_Problem details_
The answer must consist of every line in the records below that contains the string "will".

_Excerpted records_
--

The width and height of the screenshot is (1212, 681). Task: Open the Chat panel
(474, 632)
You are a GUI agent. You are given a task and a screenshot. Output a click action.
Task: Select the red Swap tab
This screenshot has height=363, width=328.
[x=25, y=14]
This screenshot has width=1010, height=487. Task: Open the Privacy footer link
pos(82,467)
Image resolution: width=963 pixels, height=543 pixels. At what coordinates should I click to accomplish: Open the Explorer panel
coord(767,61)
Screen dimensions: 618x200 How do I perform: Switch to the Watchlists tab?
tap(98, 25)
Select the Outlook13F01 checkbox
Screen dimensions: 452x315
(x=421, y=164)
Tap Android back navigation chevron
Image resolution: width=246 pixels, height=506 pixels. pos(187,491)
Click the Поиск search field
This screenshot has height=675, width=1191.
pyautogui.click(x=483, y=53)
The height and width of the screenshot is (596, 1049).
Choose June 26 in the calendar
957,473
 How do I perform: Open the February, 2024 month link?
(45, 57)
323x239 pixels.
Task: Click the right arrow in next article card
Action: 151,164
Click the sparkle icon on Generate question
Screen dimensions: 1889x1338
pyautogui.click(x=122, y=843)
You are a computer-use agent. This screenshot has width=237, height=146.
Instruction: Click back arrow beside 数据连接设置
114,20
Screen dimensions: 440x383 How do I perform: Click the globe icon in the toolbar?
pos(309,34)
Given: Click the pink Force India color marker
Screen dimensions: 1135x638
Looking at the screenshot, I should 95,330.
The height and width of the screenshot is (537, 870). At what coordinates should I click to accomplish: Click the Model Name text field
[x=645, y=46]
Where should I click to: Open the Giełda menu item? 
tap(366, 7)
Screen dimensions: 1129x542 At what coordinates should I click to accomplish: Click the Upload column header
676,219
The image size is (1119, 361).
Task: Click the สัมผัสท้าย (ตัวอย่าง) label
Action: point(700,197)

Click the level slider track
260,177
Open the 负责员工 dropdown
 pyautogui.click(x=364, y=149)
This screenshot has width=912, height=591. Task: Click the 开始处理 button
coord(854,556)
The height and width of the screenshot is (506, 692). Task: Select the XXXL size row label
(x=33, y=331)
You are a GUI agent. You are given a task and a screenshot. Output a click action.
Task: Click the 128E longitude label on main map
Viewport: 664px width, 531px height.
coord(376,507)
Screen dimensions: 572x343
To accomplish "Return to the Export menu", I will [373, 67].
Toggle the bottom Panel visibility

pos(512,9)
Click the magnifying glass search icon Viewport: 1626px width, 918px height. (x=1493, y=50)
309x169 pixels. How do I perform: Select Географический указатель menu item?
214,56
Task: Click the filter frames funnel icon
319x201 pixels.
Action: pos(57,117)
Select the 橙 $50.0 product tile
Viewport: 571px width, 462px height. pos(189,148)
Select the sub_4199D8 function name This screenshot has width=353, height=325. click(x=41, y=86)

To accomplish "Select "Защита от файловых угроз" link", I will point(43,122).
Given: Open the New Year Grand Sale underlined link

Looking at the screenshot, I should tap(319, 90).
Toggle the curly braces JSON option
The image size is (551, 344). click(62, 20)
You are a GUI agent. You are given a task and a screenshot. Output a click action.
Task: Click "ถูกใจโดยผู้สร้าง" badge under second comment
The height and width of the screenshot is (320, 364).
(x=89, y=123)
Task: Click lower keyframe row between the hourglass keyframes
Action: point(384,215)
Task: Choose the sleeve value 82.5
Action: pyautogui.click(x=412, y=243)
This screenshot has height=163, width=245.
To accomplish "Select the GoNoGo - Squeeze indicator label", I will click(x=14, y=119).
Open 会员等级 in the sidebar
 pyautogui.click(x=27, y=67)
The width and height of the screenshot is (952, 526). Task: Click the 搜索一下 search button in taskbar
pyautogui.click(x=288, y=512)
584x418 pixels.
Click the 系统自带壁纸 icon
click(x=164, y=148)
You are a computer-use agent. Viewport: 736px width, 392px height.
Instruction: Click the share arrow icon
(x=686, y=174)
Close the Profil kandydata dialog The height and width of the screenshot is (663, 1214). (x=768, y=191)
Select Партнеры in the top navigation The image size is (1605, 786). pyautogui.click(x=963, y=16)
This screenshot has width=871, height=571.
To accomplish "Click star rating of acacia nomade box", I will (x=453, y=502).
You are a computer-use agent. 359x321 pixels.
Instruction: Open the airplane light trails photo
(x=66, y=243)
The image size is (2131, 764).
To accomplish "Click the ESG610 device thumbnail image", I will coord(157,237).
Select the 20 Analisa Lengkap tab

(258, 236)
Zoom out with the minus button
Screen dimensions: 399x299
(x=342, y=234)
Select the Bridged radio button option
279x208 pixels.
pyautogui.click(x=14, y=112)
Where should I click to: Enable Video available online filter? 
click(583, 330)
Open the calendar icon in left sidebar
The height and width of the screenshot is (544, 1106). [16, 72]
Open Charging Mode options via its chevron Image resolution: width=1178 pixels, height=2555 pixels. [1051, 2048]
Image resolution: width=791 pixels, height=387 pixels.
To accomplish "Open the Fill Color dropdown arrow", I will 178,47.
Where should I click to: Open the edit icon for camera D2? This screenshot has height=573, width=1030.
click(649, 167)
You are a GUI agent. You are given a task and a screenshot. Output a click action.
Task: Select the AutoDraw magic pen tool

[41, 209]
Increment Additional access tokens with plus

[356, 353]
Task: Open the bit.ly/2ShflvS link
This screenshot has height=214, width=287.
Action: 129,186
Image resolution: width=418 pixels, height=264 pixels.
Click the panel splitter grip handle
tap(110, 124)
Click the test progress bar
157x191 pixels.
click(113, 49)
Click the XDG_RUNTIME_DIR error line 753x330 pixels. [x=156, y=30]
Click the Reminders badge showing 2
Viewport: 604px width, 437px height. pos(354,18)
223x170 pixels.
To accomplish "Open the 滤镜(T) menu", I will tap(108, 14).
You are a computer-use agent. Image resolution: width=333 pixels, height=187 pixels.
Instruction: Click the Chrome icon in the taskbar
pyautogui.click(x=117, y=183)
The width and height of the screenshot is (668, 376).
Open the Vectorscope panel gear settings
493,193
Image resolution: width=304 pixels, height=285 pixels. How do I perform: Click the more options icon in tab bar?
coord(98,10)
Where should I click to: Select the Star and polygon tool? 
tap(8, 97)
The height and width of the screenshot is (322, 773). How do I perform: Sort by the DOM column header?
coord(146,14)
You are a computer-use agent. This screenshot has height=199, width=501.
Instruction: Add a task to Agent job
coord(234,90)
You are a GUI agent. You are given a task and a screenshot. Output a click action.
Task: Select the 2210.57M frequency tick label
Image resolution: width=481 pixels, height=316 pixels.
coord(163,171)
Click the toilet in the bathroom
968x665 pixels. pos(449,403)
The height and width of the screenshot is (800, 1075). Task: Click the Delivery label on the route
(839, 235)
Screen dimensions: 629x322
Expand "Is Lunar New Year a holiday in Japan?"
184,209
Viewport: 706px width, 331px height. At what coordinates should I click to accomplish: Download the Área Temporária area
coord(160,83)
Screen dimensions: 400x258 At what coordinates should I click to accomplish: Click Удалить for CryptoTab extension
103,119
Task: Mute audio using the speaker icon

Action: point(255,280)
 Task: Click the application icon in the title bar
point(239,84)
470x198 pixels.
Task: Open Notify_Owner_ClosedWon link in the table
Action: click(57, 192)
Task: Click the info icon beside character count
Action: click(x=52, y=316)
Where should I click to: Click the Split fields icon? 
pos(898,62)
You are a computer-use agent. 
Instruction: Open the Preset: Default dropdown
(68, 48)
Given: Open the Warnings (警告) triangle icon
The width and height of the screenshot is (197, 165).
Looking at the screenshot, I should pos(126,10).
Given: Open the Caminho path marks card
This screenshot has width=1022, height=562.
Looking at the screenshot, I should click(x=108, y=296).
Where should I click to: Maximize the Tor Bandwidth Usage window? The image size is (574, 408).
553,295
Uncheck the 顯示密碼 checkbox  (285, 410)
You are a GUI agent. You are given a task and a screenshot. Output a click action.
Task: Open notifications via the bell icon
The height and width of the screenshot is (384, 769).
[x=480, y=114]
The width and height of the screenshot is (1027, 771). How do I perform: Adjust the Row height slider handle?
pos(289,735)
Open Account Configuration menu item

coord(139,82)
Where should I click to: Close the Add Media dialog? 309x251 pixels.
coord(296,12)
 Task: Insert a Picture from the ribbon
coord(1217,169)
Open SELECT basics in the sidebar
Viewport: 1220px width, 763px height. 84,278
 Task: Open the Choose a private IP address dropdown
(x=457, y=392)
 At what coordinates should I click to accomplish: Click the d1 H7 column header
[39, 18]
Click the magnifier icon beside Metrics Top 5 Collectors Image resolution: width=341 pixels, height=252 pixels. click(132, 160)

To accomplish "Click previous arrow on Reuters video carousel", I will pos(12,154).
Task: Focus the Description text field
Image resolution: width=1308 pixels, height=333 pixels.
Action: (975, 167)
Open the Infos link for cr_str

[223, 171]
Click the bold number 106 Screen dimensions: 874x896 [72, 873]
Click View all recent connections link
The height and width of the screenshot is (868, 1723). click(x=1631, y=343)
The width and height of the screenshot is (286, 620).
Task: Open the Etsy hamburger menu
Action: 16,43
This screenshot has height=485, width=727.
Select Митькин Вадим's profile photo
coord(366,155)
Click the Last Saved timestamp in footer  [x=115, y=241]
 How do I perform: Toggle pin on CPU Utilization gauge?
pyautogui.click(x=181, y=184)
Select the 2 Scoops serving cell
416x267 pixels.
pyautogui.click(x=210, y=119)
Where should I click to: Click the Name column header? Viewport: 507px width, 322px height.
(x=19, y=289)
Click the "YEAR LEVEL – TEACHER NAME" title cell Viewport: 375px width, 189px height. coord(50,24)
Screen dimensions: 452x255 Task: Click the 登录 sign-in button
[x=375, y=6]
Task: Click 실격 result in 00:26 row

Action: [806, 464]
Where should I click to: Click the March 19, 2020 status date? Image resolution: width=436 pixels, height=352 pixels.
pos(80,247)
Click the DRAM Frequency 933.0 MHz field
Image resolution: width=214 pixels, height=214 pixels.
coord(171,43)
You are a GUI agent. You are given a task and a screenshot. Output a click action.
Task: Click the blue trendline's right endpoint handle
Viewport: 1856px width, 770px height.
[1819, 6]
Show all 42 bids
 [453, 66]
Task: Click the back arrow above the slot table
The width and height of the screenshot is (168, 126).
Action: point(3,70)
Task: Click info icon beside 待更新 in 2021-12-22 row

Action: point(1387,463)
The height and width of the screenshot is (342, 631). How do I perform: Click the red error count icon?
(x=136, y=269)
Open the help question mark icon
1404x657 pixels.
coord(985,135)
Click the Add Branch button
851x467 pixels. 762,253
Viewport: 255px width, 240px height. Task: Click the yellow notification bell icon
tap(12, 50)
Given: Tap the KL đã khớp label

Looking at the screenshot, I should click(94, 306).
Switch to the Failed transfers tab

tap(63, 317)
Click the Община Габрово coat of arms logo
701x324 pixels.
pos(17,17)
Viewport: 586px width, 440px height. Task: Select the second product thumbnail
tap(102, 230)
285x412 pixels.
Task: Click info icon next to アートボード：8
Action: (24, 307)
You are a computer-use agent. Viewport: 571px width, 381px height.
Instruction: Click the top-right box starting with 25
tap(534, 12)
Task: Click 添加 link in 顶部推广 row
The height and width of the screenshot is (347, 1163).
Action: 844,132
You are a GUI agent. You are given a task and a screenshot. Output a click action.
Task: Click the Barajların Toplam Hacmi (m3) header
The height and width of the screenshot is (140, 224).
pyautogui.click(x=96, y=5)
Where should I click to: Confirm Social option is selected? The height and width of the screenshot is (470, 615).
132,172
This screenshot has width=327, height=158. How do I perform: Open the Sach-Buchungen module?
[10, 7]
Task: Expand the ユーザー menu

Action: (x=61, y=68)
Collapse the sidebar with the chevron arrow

--

_Task output_
To accomplish "Return to the Export menu", I will [373, 67].
To accomplish "Select "Защита от файловых угроз" link", I will point(43,122).
To accomplish "Select the GoNoGo - Squeeze indicator label", I will click(x=14, y=119).
To accomplish "Click star rating of acacia nomade box", I will (x=453, y=502).
To accomplish "Click the ESG610 device thumbnail image", I will coord(157,237).
To accomplish "Open the Fill Color dropdown arrow", I will 178,47.
To accomplish "Open the 滤镜(T) menu", I will tap(108, 14).
To accomplish "Click previous arrow on Reuters video carousel", I will pos(12,154).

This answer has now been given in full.